Solution #1: AC in 0.8 sec
Just calculate sum using Gauss's method.
Int[-1..1] f(x)dx ~= (5*f(-sqrt(3/5)) + 8*f(0) + 5*f(+sqrt(3/5))) / 9
Number of parts, N = (int)7e6
Length of part number i = (1e-4)*koef^i, where koef = 1 + x/N. Try some different x = 0.1 ... 10, and get AC =)
Solution #2: WA 11 on MSVC or AC on Java, Pascal, GNU C++
http://en.wikipedia.org/wiki/Residue_theorem says that we have to find all complex roots of the polynom.
I do not like exact formulas for degree 3 and 4.
There is numerical way to find all complex roots for any degree of polynom.
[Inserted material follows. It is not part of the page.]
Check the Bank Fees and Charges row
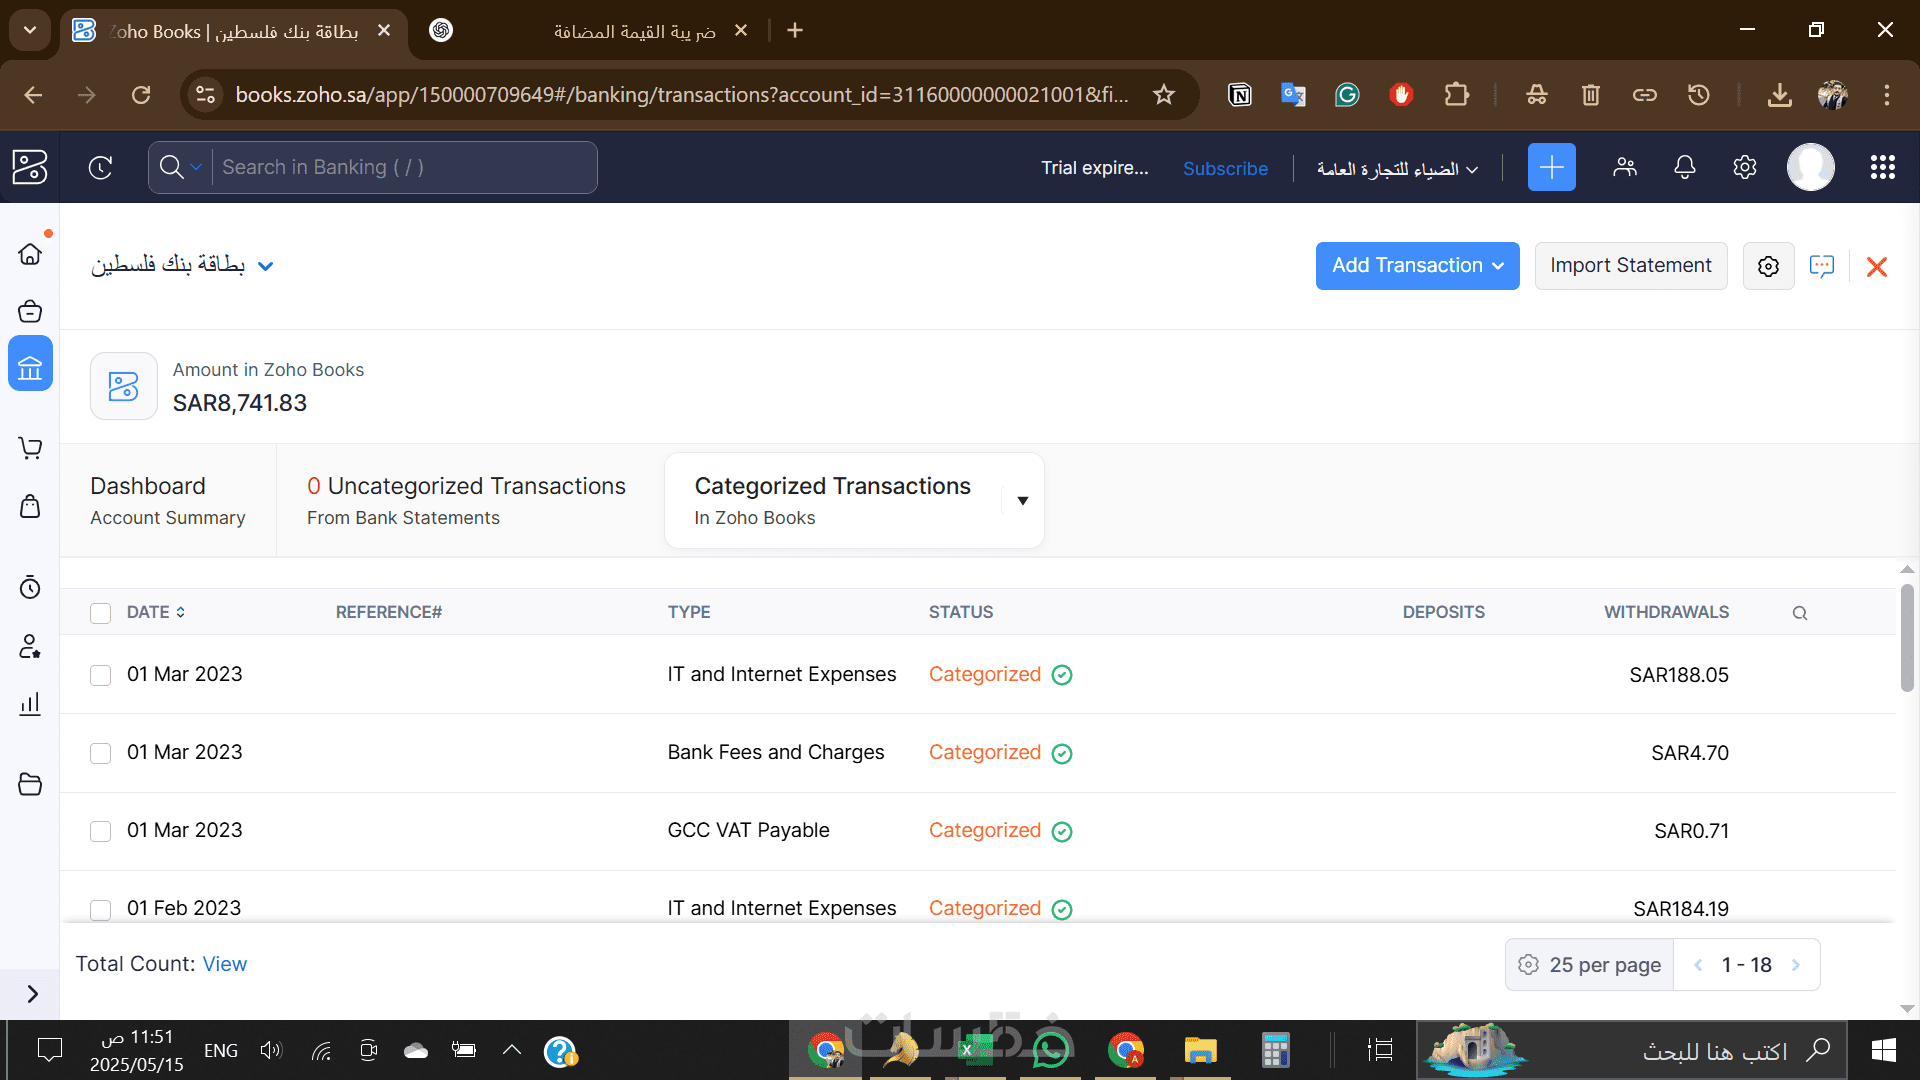Viewport: 1920px width, 1080px height. [x=100, y=753]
Just take point z = (0,0) and shift it to any direction in such a way that |P(z+shift)| < |P(z)|. Shift it while |P(z)| > eps. Now z is a root. This method works not only for polynoms, it works even for arbitrary "holomorphic function" (see Complex Analysis). Prove is smth like this
http://en.wikipedia.org/wiki/Maximum_modulus_principle The only thing that I need now -- to calculate f(z) for any complex z.
And using only "double" of Microsoft Visual C++ I can't. I have no enough precision and get WA 11 =(
Using BigDecimal (java), extended (pascal) or long double (GNU C/C++) this method gets AC (the task is from Petrozavodsk, so I have original tests).
P.S. 2 Admins: Ну сколько можно добавлять задачки с контестов, где у С++ программистов был под рукой long double, и это было важно. Даешь GNU C/C++!
Edited by author 27.10.2012 08:08